According to data and analysis from STR, hotels
in GCC (Gulf Cooperation Council) countries have experienced a
downturn in performance and overall profitability that correlates
with a decline in oil prices.
Through the first half of 2016, the GCC hotel
industry reported a 10.3% year-on-year decrease in RevPAR.
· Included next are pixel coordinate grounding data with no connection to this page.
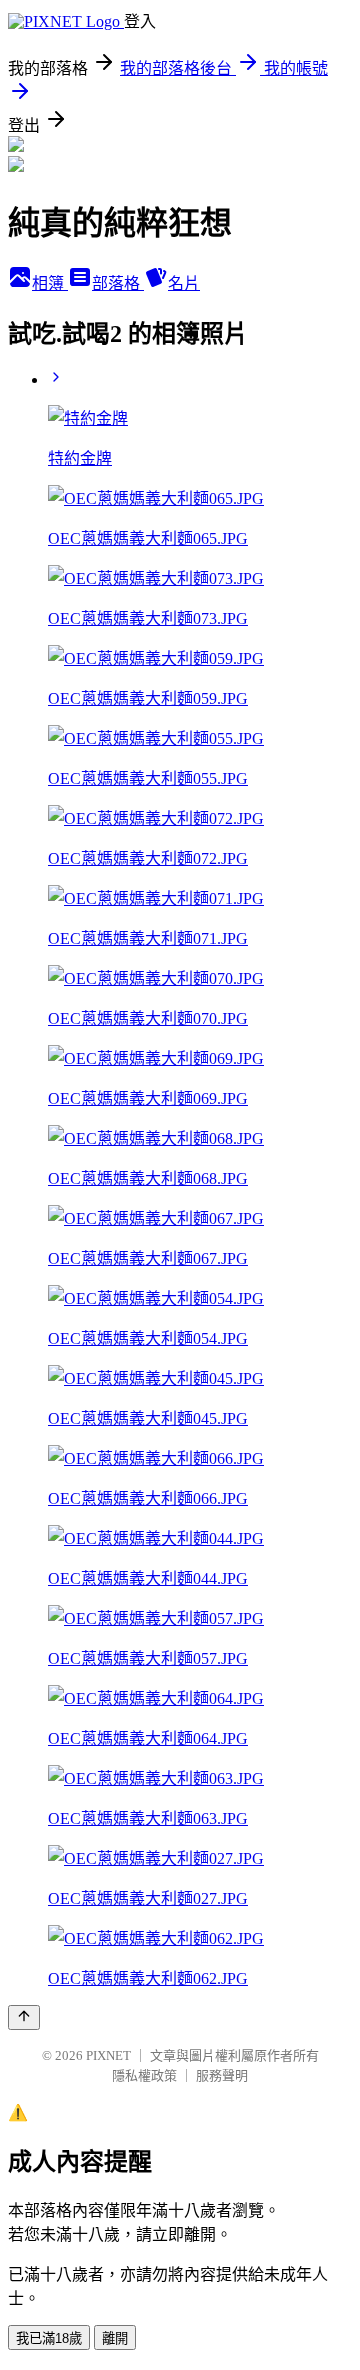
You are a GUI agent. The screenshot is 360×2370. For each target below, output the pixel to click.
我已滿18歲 (49, 2338)
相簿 (50, 283)
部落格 (118, 283)
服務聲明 (222, 2075)
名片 (184, 283)
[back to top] (24, 2017)
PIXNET (108, 2055)
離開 (115, 2338)
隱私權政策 (144, 2075)
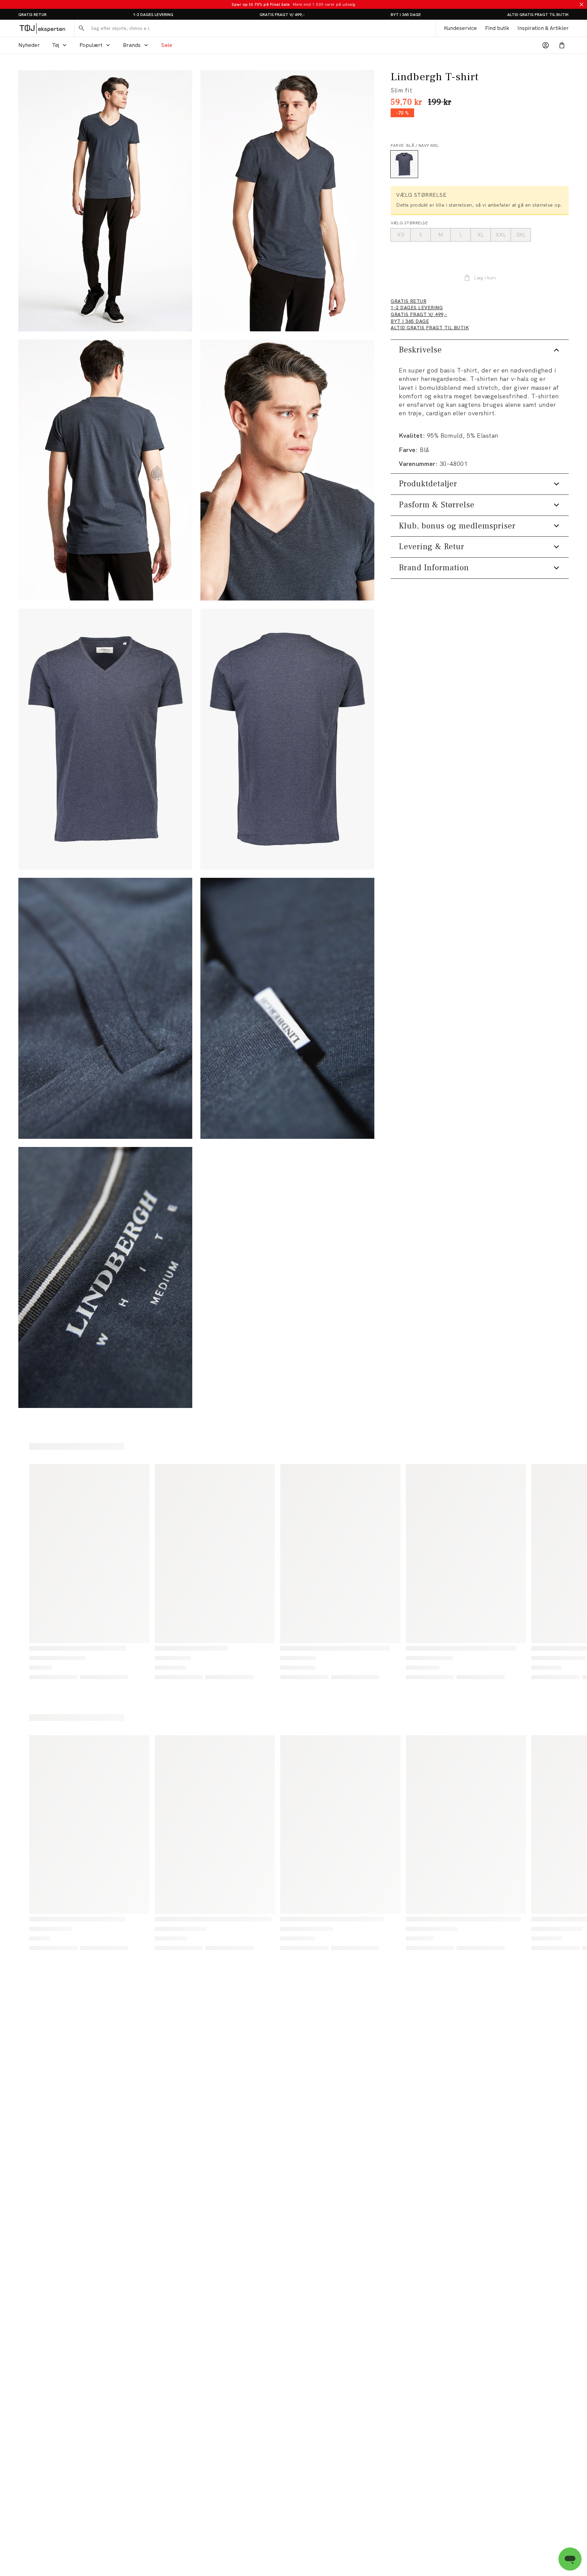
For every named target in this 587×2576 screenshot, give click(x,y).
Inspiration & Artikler (543, 28)
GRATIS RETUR (32, 14)
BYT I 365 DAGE (406, 14)
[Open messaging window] (570, 2559)
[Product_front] (105, 739)
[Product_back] (287, 739)
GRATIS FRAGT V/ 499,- (282, 14)
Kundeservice (460, 28)
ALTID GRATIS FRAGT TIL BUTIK (538, 14)
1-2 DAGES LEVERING (153, 14)
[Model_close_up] (287, 470)
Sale (166, 45)
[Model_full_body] (105, 200)
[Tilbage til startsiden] (42, 28)
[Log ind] (545, 45)
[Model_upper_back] (105, 470)
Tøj (55, 45)
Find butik (497, 28)
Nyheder (29, 45)
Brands (132, 45)
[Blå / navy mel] (404, 164)
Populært (91, 45)
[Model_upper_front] (287, 200)
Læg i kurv (485, 278)
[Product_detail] (105, 1008)
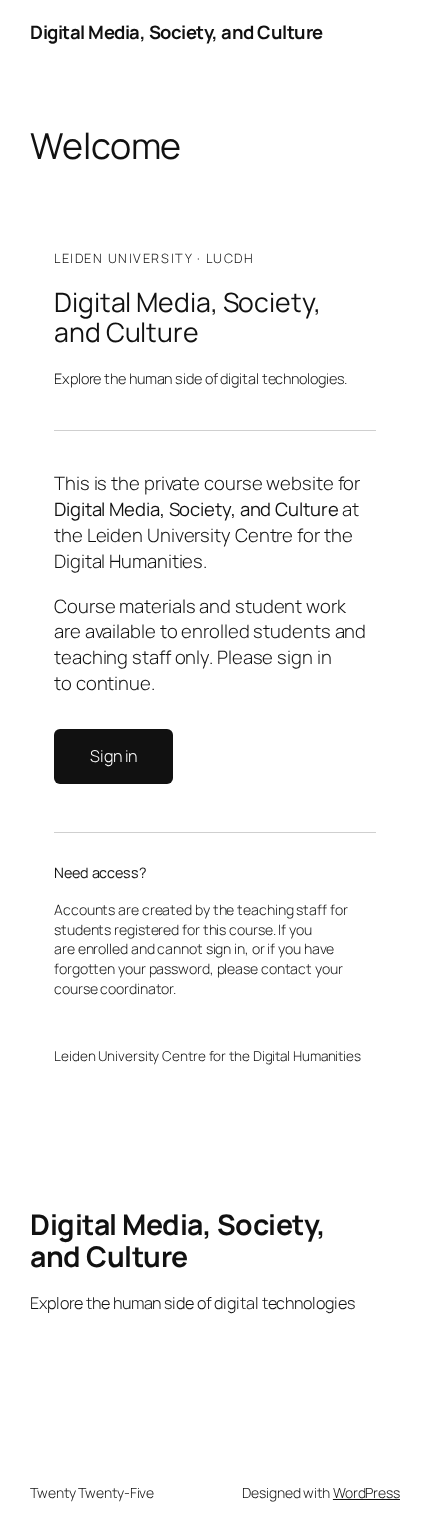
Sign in (113, 756)
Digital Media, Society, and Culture (176, 32)
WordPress (366, 1492)
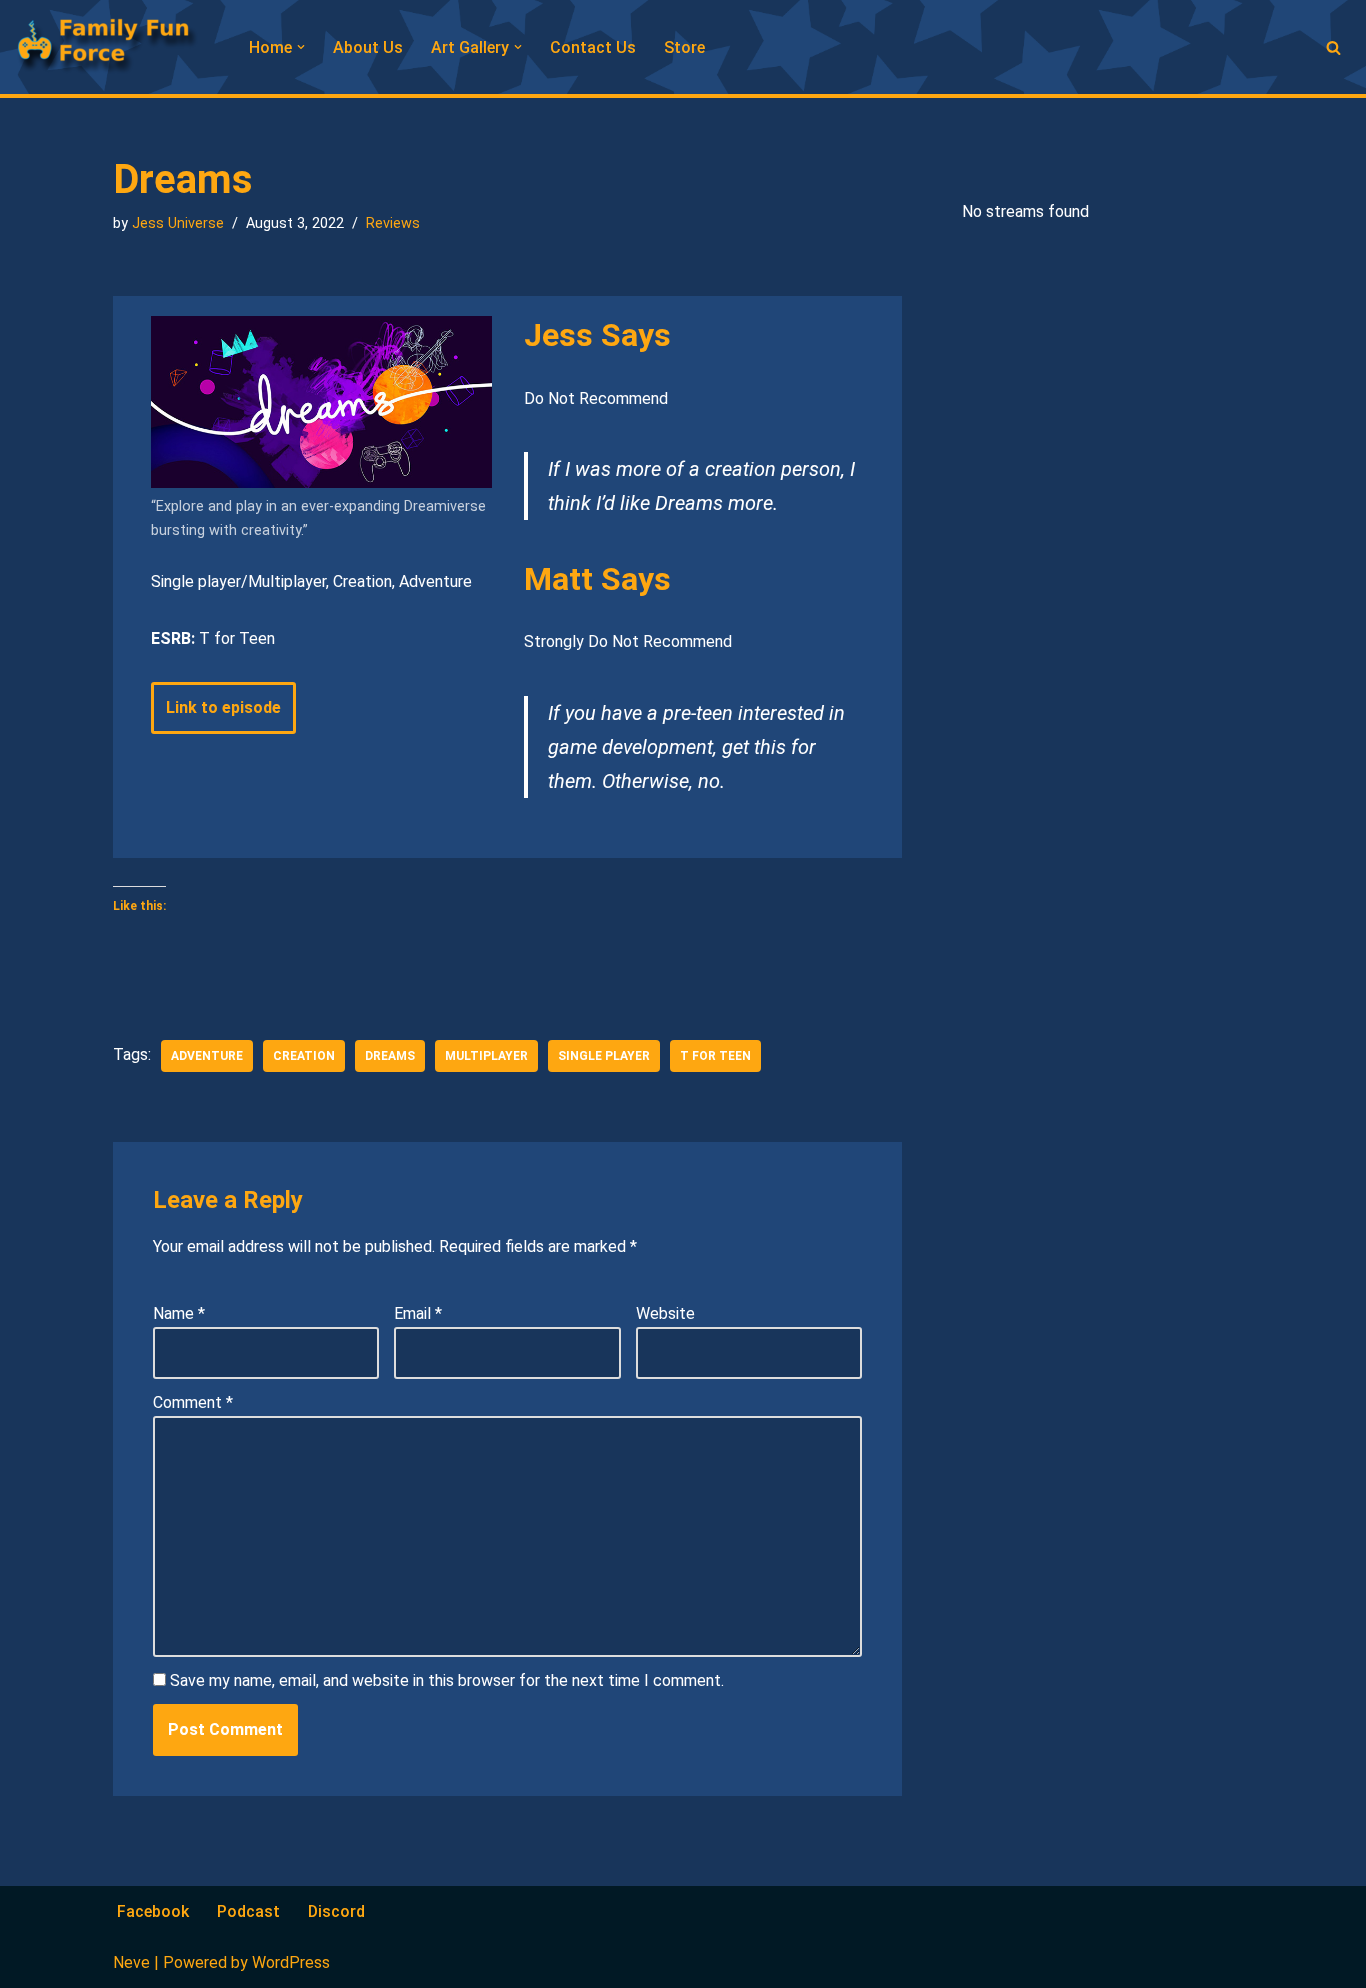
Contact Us (593, 47)
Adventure (207, 1056)
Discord (336, 1911)
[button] (301, 47)
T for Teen (715, 1056)
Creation (304, 1056)
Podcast (248, 1911)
According to Statista, the average price
of OPEC crude oil in 2016 is down 27.0% (to US$36.13) from the
average price per barrel in 2015.
STR analysts note that RevPAR and GOPPAR have
trended similarly to the price of crude oil during the past
decade.
According to Statista, the price of OPEC crude
oil averaged US$96.29 per barrel in 2014 but plummeted 48.6% to an
average price of US$49.49 in 2015. Over the same time period,
corporate business in GCC hotels suffered with year-on-year
declines in room revenue (-3.1%), food & beverage (-3.8%) and
other operated departments (-5.8%), according to STR’s 2015 Global
Profitability Review. Overall, total revenue for GCC hotels was
down 3.0% in 2015.
“Since many of the key cities in the Middle East
rely heavily on corporate travel for events and conventions, it is
not strange to see overall profitability declines partially as a
result of the drop in oil price,” said Philip Wooller, STR’s area
director for the Middle East and Africa. “When you couple that
with strong supply growth in the majority of these markets, the
downward trend is amplified. At the market level, however, Dubai
still maintains one of the highest GOPPAR levels in the world.”